The debate about artificial intelligence has settled into a tedious equilibrium. Executives are told either that AI will displace jobs on an apocalyptic scale or that it will finally deliver the operational efficiency they were promised. Sometimes they are told both. Each camp shares an unexamined premise: that enterprise demand for intelligence – for problem-solving capacity – is fixed.
History suggests otherwise. When the cost of a vital resource collapses, demand rarely stays flat. It rises, often dramatically. AI is collapsing the unit cost of processing information, and organisations’ appetite for intelligence is rising with it.
In 1865, the English economist William Stanley Jevons published The Coal Question, which made a counterintuitive observation. Improvements to the steam engine, most famously James Watt’s, had sharply cut the coal needed to do a given amount of work: a fully developed Watt engine used about a quarter of the fuel of the Newcomen designs before it. Intuition suggested Britain would burn less coal.
The opposite happened. Cheaper work made steam power viable in thousands of new applications, from textile mills to deep-shaft mining and railways. Coal consumption soared.
This became known as the Jevons paradox, and it is the economic engine behind AI today. AI is not eliminating enterprise demand for intelligence; it is collapsing its unit cost. When applying intelligence to a problem gets cheaper, organisations don’t do it less. They turn it on a vast reservoir of latent demand – problems that were always there but too expensive to solve.
The coyote hasn’t run off the cliff
A decade ago, radiology looked like a prime candidate for AI-driven extinction.
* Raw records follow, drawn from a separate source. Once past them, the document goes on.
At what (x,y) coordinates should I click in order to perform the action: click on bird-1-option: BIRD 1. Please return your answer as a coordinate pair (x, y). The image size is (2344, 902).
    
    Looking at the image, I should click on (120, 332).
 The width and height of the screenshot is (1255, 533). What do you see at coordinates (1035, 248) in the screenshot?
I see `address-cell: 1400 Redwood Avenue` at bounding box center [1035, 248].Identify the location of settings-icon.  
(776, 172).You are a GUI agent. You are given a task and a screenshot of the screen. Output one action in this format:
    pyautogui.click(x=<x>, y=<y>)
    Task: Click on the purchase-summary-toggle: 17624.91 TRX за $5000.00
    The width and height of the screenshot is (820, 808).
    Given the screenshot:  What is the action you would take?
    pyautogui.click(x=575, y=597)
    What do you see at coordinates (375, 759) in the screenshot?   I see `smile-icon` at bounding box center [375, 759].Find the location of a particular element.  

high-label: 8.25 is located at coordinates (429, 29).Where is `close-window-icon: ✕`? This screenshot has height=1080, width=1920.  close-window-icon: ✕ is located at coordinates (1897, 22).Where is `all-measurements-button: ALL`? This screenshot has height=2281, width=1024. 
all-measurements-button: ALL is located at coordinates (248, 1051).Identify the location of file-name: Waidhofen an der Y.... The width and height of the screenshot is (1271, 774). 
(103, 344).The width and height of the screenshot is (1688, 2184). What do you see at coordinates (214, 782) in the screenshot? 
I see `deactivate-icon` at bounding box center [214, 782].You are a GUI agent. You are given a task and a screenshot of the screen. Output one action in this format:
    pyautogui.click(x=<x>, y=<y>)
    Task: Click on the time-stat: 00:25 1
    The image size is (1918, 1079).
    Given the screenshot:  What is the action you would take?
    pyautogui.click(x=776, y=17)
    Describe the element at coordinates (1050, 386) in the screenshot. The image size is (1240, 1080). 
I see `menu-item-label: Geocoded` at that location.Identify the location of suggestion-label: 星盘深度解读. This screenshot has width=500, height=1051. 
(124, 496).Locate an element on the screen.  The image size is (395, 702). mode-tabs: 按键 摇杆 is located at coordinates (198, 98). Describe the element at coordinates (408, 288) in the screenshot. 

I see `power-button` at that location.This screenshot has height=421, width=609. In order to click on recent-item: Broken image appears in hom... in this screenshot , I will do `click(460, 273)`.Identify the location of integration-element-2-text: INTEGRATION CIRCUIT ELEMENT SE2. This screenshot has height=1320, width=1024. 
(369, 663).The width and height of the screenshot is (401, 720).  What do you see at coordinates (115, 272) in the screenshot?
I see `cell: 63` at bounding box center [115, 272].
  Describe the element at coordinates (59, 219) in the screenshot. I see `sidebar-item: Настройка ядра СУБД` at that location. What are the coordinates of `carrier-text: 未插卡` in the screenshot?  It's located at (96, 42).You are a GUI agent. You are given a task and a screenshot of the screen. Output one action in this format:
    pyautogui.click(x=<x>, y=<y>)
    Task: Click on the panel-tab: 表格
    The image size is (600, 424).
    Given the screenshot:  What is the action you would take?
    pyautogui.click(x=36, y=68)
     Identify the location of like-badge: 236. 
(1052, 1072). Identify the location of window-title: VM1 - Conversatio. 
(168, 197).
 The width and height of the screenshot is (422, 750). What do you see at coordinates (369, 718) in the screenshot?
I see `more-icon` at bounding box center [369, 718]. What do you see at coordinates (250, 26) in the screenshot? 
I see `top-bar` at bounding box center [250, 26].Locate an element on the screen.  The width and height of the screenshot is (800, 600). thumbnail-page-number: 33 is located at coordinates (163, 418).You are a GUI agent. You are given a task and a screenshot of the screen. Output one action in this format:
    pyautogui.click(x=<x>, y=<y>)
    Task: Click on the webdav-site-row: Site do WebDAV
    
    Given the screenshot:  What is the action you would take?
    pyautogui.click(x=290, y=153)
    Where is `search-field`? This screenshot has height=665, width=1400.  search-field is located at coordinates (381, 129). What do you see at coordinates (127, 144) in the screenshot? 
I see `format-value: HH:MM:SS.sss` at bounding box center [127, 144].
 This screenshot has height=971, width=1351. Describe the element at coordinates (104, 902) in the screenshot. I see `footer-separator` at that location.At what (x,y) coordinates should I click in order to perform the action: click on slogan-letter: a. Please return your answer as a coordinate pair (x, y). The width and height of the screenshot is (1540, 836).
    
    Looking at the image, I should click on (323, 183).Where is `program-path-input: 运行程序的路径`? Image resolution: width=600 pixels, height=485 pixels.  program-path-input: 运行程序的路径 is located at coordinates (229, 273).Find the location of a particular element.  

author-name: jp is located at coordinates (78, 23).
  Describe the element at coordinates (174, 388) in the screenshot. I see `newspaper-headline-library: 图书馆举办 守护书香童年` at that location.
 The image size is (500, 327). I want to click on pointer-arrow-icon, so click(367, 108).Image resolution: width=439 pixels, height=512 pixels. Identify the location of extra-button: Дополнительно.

Image-recognition models could read thousands of scans without tiring. In 2016, Geoffrey Hinton, who would go on to win a Nobel Prize, said: “I think if you work as a radiologist, you are like the coyote that’s already over the edge of the cliff but hasn’t yet looked down. People should stop training radiologists now. It’s just completely obvious within five years deep learning is going to do better than radiologists.”
Sound familiar?
It didn’t happen. Radiology has become medicine’s biggest target for AI – about three-quarters of the more than a thousand AI applications approved by the US Food and Drug Administration for medical use are in radiology – yet demand for radiologists has kept climbing. The Mayo Clinic’s radiology staff has grown by 55% since 2016, to about 400. Hinton himself told The New York Times last year that he had spoken too broadly and was wrong on timing, and that AI would make radiologists “a whole lot more efficient”.
Imaging demand was rising for reasons that have little to do with AI, including ageing populations. But the Jevons logic explains why AI hasn’t reversed that trend: making each read cheaper and faster does not shrink the work worth doing. It makes more of it viable.

Consider a contact centre. Quality assurance teams have typically audited about 5% of calls. That figure was never an optimal benchmark for operational insight. It was a ceiling set by the cost of human reviewers, because checking every call by hand was unaffordable.
Speech AI has turned those economics on their head. Transcribing, indexing and auditing every call now costs a fraction of manual review, so contact centres are moving from spot checks to analysing every interaction: identifying systemic billing problems, tracking customer sentiment and, in insurance, checking that spoken disclosures match what was captured in the CRM system.
In true Jevons fashion, the demand to understand the other 95% of calls was always there. AI simply turned an unaffordable luxury into baseline infrastructure.
Stellenbosch, Soweto, Springs and Saldanha are not Seattle. For South African organisations, the economic shift is sharpest where off-the-shelf global AI falls short. Speech models built in the Global North assume monolingual, high-resource environments. They struggle when conversations switch fluidly between English, isiZulu, isiXhosa and Afrikaans against noisy, real-world backdrops.
Lowering the cost of voice intelligence here means training speech models on small, targeted datasets. Global models are trained on hundreds of thousands of hours of audio; efficient local models need to work with as little as 100 hours of domain-specific recordings. My company, Saigen, builds models to handle code-switching because that is how South Africans speak. Technology should adapt to people, not the other way round.
The better question
South African executives have spent the past few years asking which workforce capabilities AI will replace. The more useful question is: where has demand for operational intelligence been suppressed by cost?
The paradox has limits. It holds where demand is elastic – where a cheaper input unlocks uses that weren’t viable before. Where demand is fixed, cheaper intelligence can simply mean fewer people doing the same work, a real risk for the entry-level roles on which so many young South Africans depend.
The task for executives is to know which kind of demand they are dealing with, and then to work out what becomes possible when the cost barrier falls. Because it will. AI will not extinguish work. It will keep exposing value that businesses could not previously afford to extract.